I treated the guard to another fragrant blast of breath and saw him flinch. He passed back the papers, nose crinkling in disgust. “Get away,” he grunted. “Sober up!”

“Thank you, comrade, thank you,” I intoned, bowing my way from his presence like a mandarin from a Manchu emperor. I slipped and stumbled my way out into the muddy street, splattering black stains of slime up my trousers as I went.

The town, if we could call it that, went by the name of Ploskye Prydy, and as I walked down its one still street I half expected to find that the fronts of the wooden shacks sinking slowly into the mud were exactly that–fronts with no backing, a Soviet answer to the cowboy movies, from one of which, any second now, a wildly screaming Cossack would come bursting, pursued by an angry peasant maid with a cry of “God damn you! God damn you to hell!” No such adventure struck.
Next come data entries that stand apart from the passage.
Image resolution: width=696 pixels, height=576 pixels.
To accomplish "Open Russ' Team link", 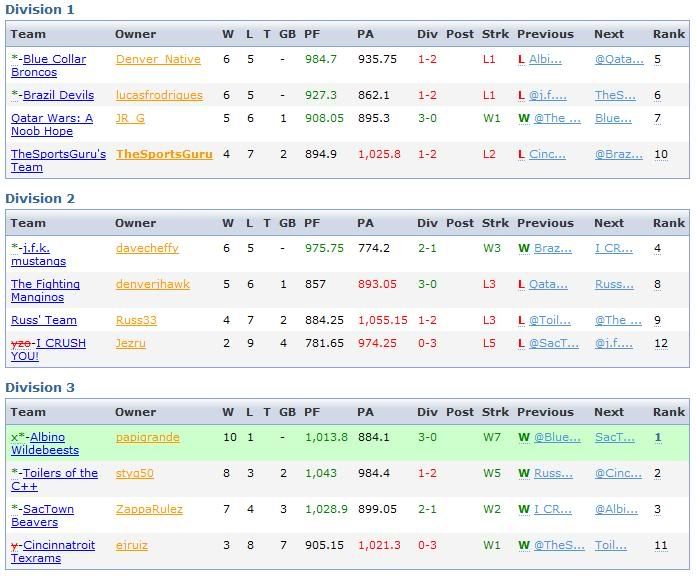I will coord(44,320).
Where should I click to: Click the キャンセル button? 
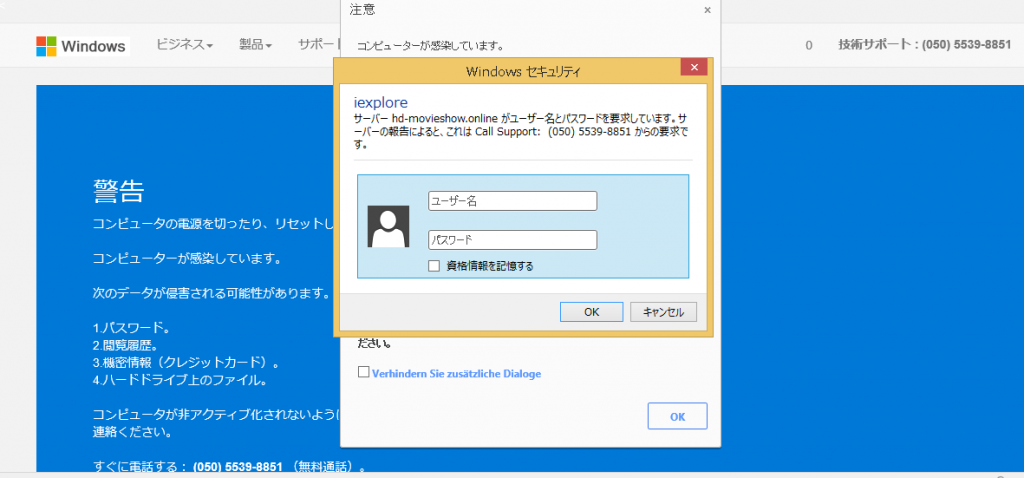pos(664,312)
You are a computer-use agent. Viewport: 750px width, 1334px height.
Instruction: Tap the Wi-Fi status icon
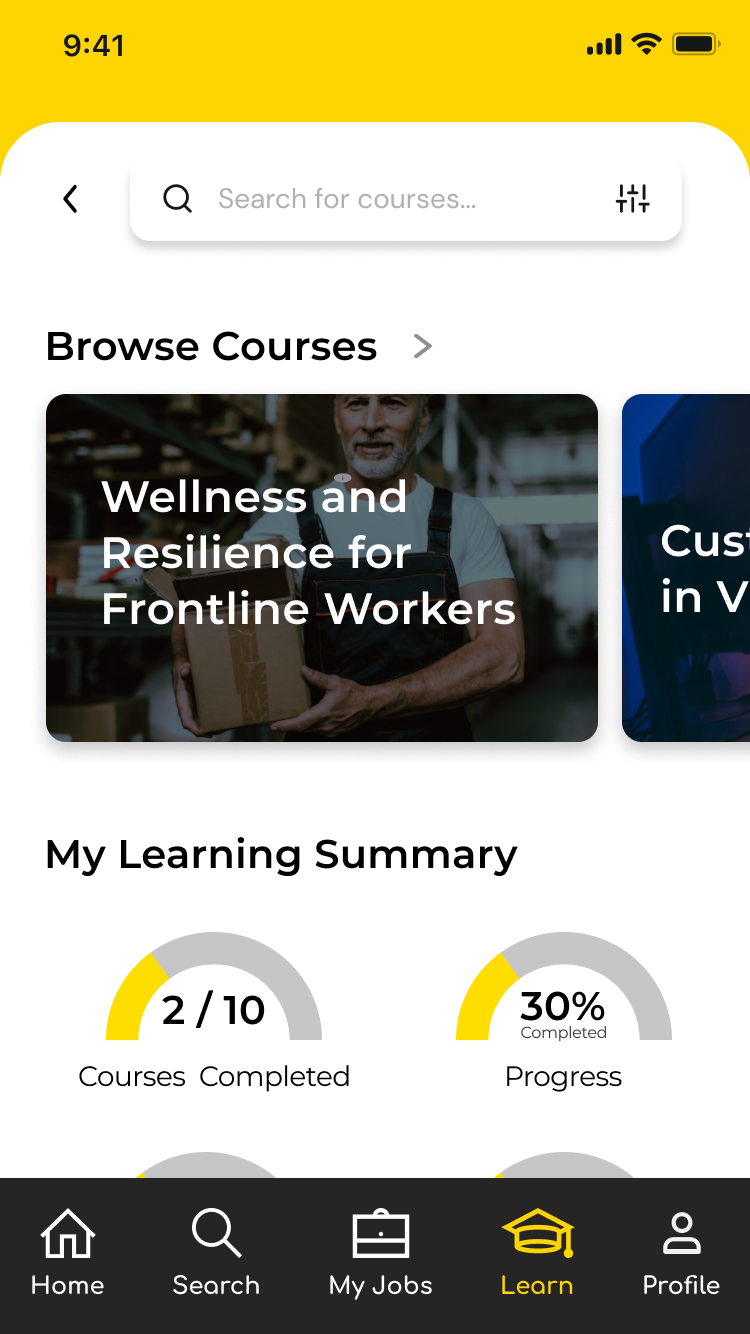[647, 45]
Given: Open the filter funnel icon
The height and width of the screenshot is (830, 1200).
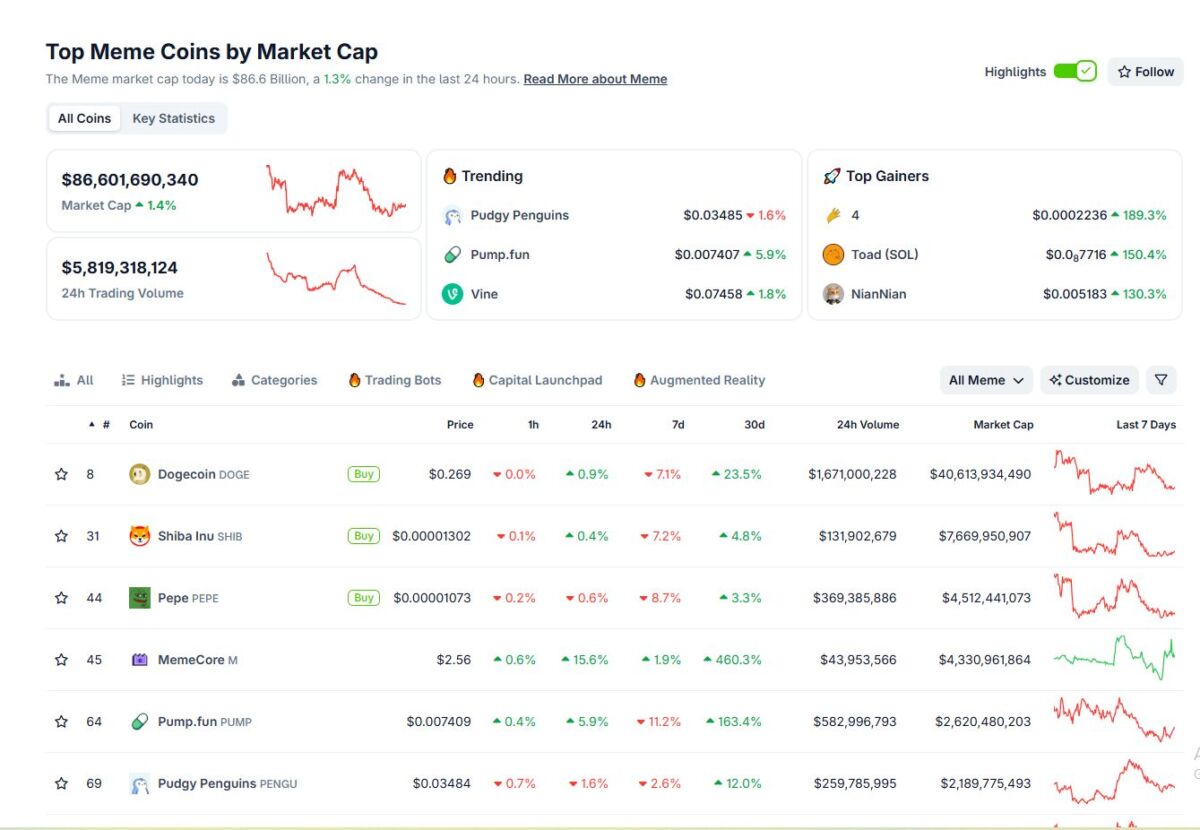Looking at the screenshot, I should (x=1161, y=380).
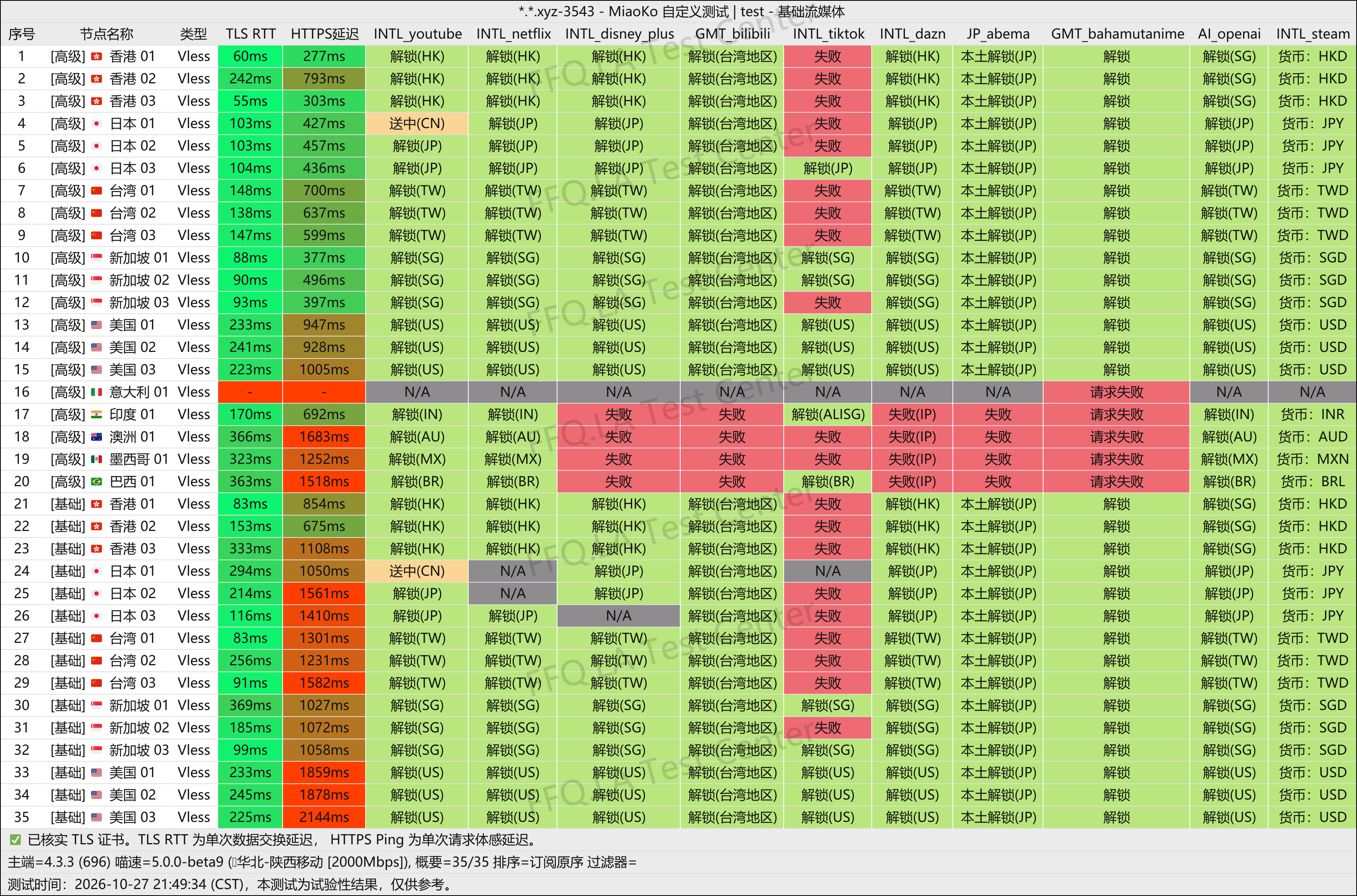Click the 送中(CN) youtube cell in row 4

(x=417, y=123)

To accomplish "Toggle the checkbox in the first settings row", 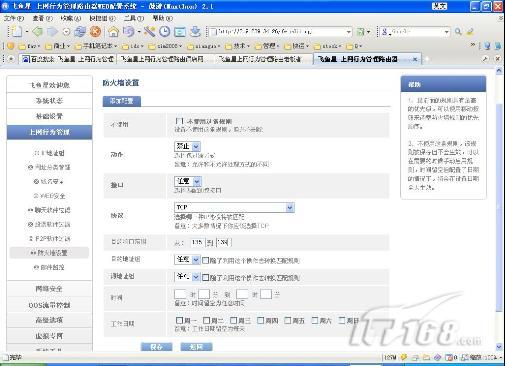I will [x=179, y=121].
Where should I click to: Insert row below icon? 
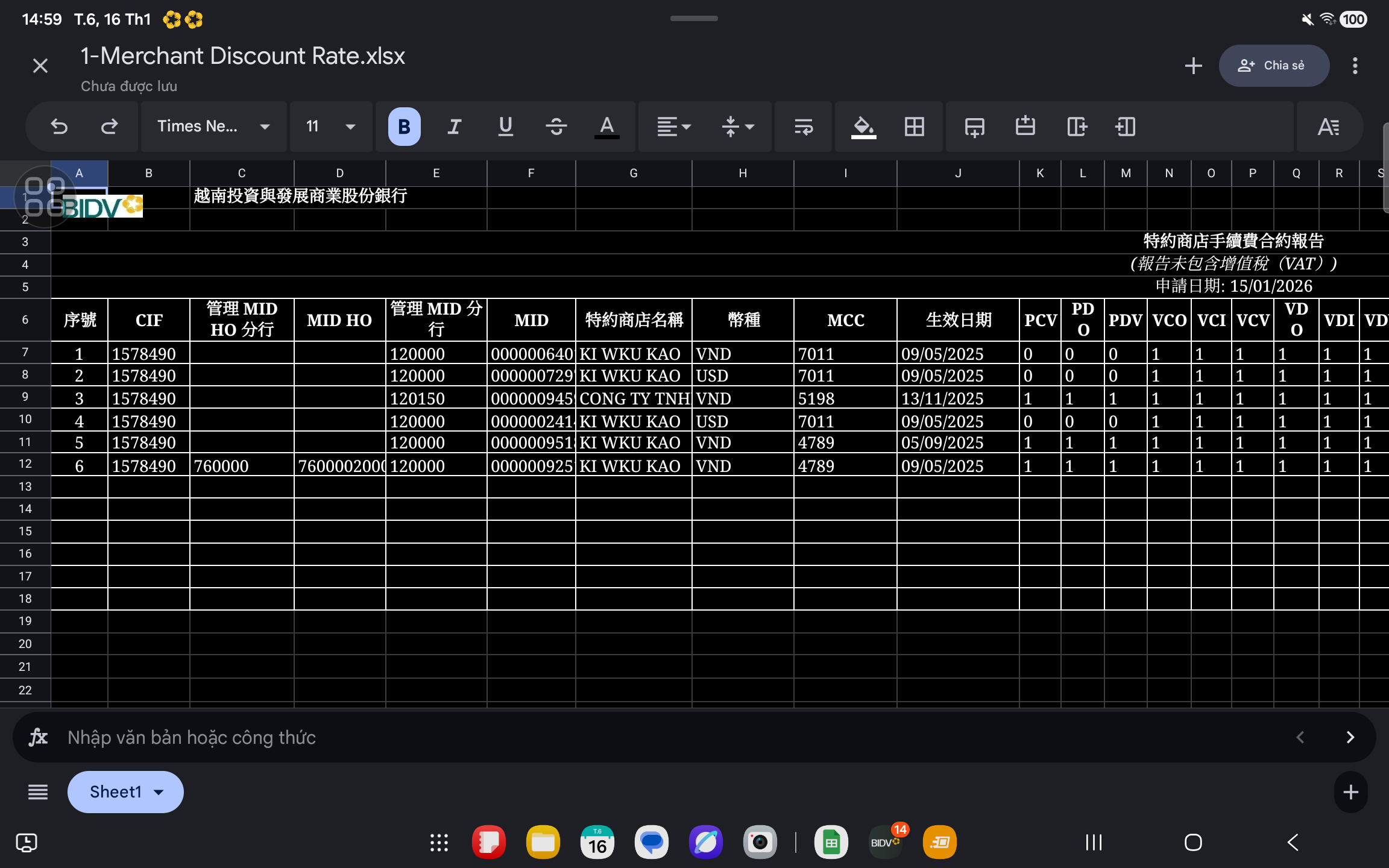coord(974,127)
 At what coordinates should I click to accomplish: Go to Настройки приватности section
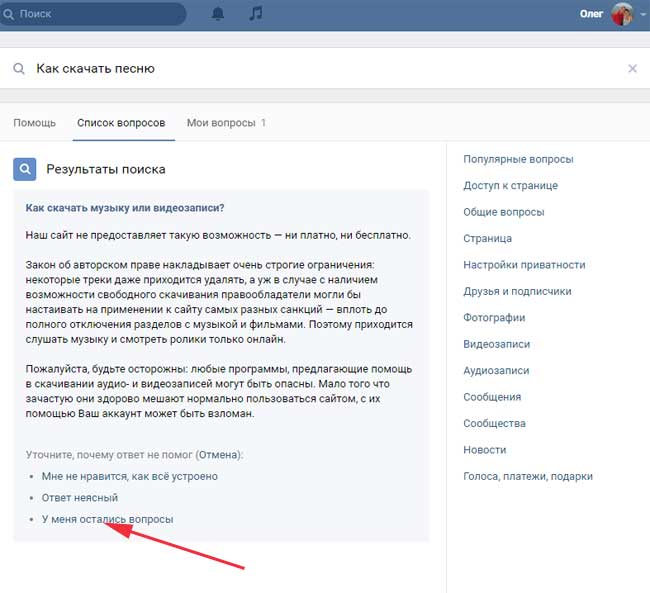[524, 265]
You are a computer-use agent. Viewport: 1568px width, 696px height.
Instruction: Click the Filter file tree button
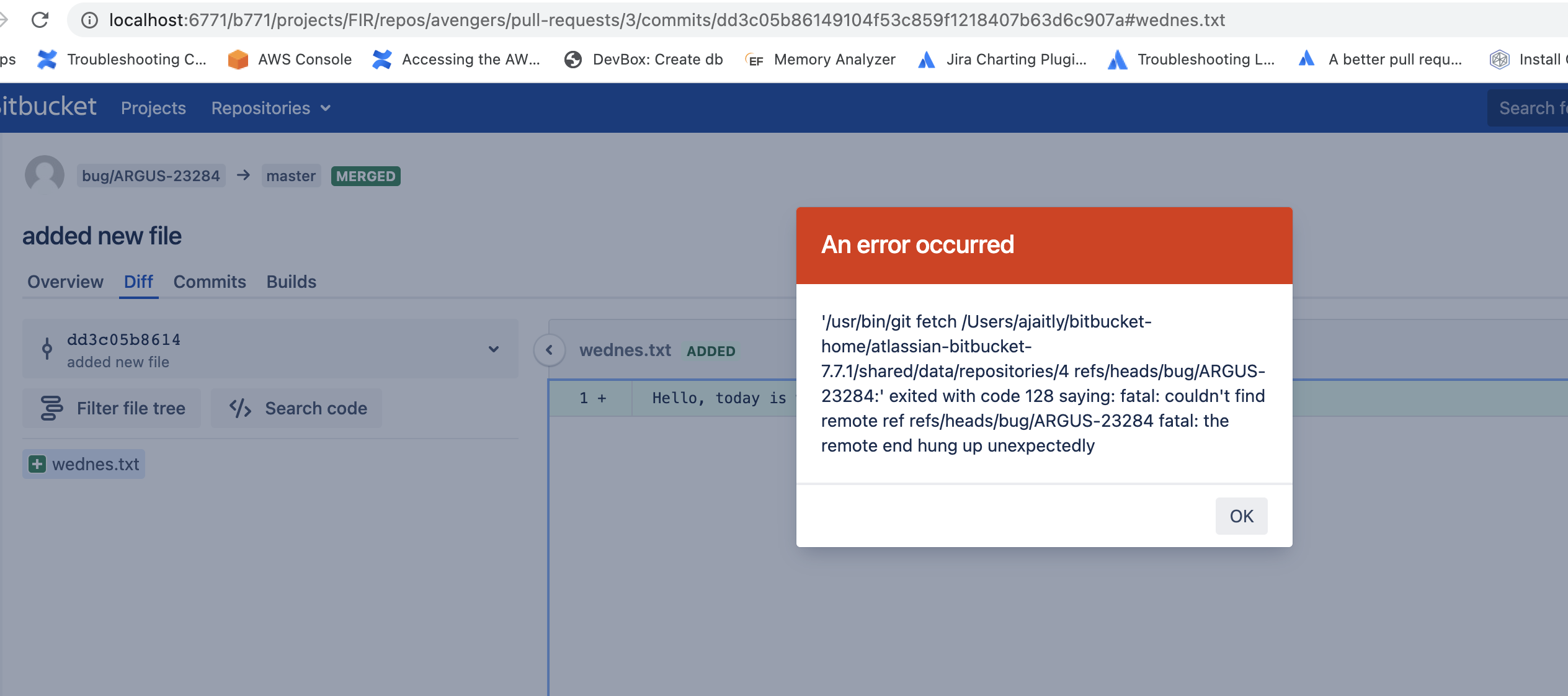(x=112, y=408)
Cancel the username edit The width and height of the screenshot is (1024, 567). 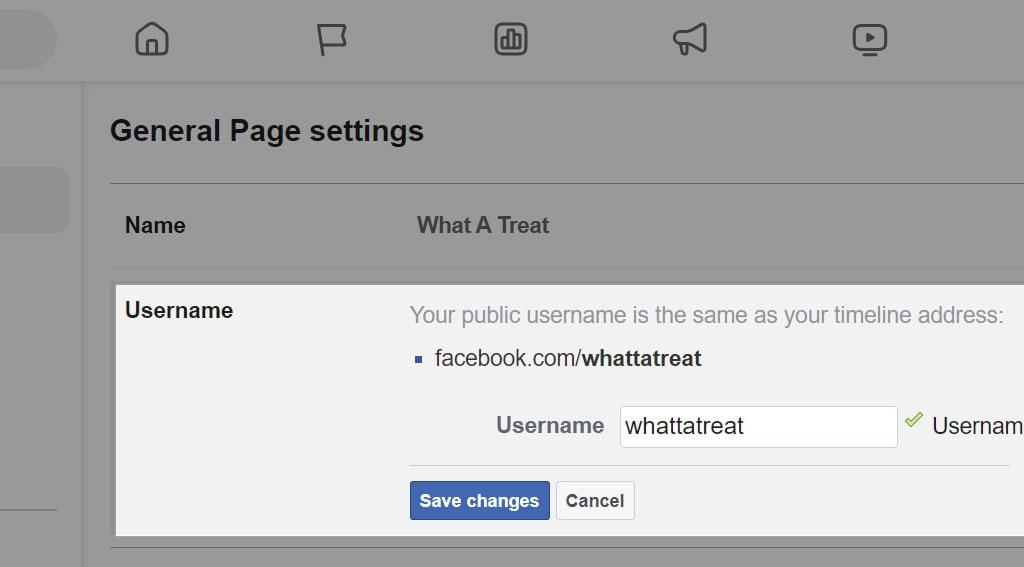[595, 501]
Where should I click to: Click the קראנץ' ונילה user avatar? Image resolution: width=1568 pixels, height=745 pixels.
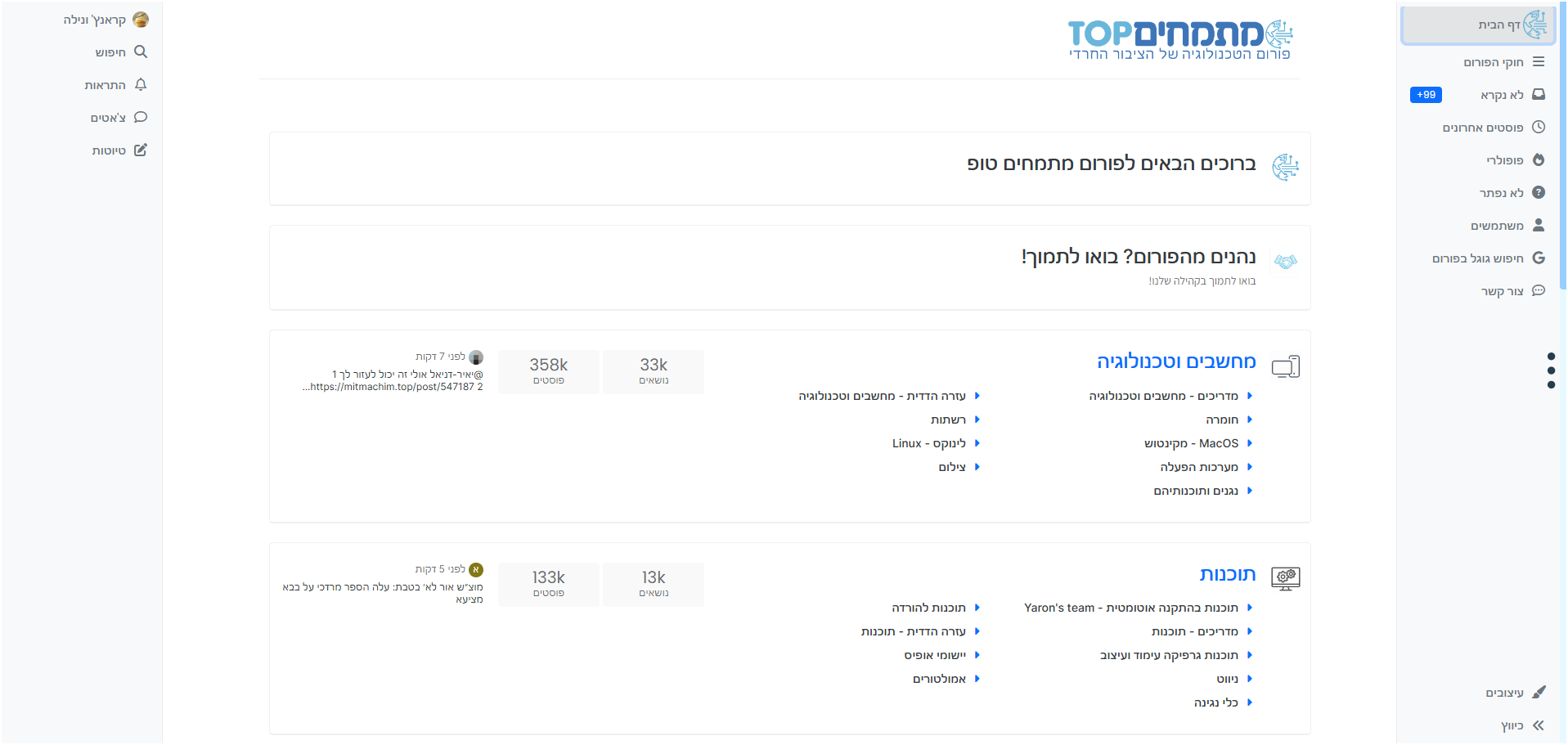click(x=140, y=19)
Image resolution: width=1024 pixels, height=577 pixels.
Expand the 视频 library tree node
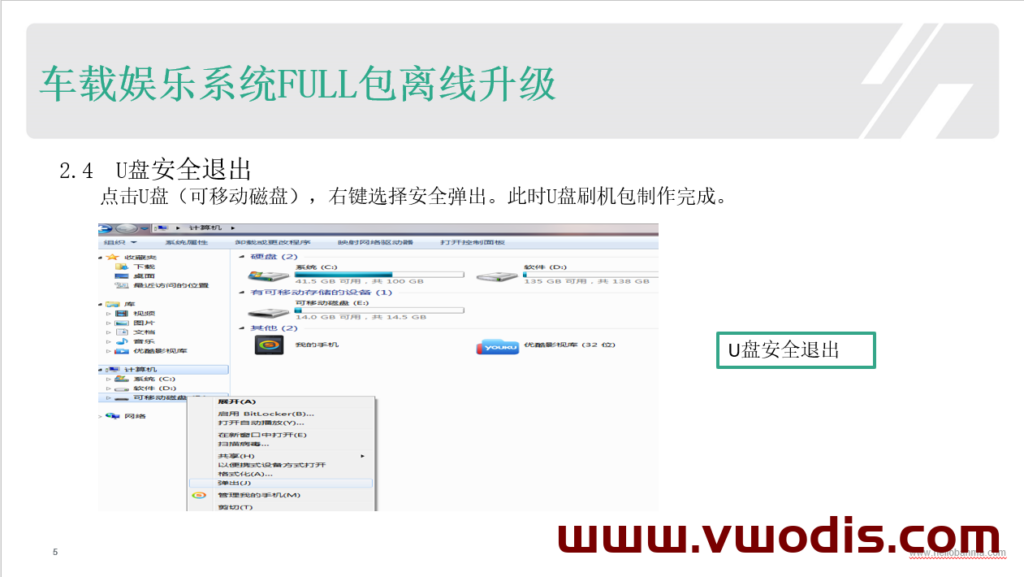click(109, 314)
It seemed little more than a place where the railway stopped, a transit town built to service the journeys of people heading to other destinations. The roads were defined merely by the place where the mud was most pressed down; the one store had a sign in the porch which declared, NO EGGS, and the old veteran on his crutches in the door, an obligatory feature of all good cowboy movies, droned the same two lines of the same forgotten song like a tape stuck in a loop. Nevertheless, in its own small way Ploskye Prydy stood as the gateway between civilisation and the land beyond, a ploughed expanse of black mud and drooping trees as far as the eye could see. The only structure of any note was a large brick building on the side of the tracks, where the air simmered and the chimneys choked blackness into the sky: a brick maker’s kiln, providing material for the newer developments further north with translated names as glamorous as Institute-75 or Commune-32, a place for all the family. I bribed my way on to the back of the brick maker’s truck, heading north, towards Pietrok-111, and spent three black but warm hours sitting between still-cooling bricks, which slid and rattled uncontrollably from side to side as we bounced along the one arrow-straight road to the north. Once the worst of the brick falls had happened, and I was relatively secure in a den of tumbled building blocks, it was almost possible to doze, cocooned in the warmth of the cooling slabs, until with a shudder the truck came to a stop and the back was pulled down with a cheery cry of “Pietrok-111. Hope you enjoyed the ride!”

I climbed out blearily from the back as the brick maker and his assistant began throwing the bricks into a mish-mashed pile on the side of the road, like a newspaper boy hurling his daily delivery at the door of a rude neighbour, chatting away brightly as they did so. I blinked against the dim lights of the town, making out apartment blocks, one general store and, towering over it all, a refinery whose flares of burning gas were the only signs of colour in the dead-black night. The stars overhead were tiny numerous waters, frozen in a cloudless sky. I found Polaris, turning my face further north, and asked of my companions, “How far is it to Pietrok-112?”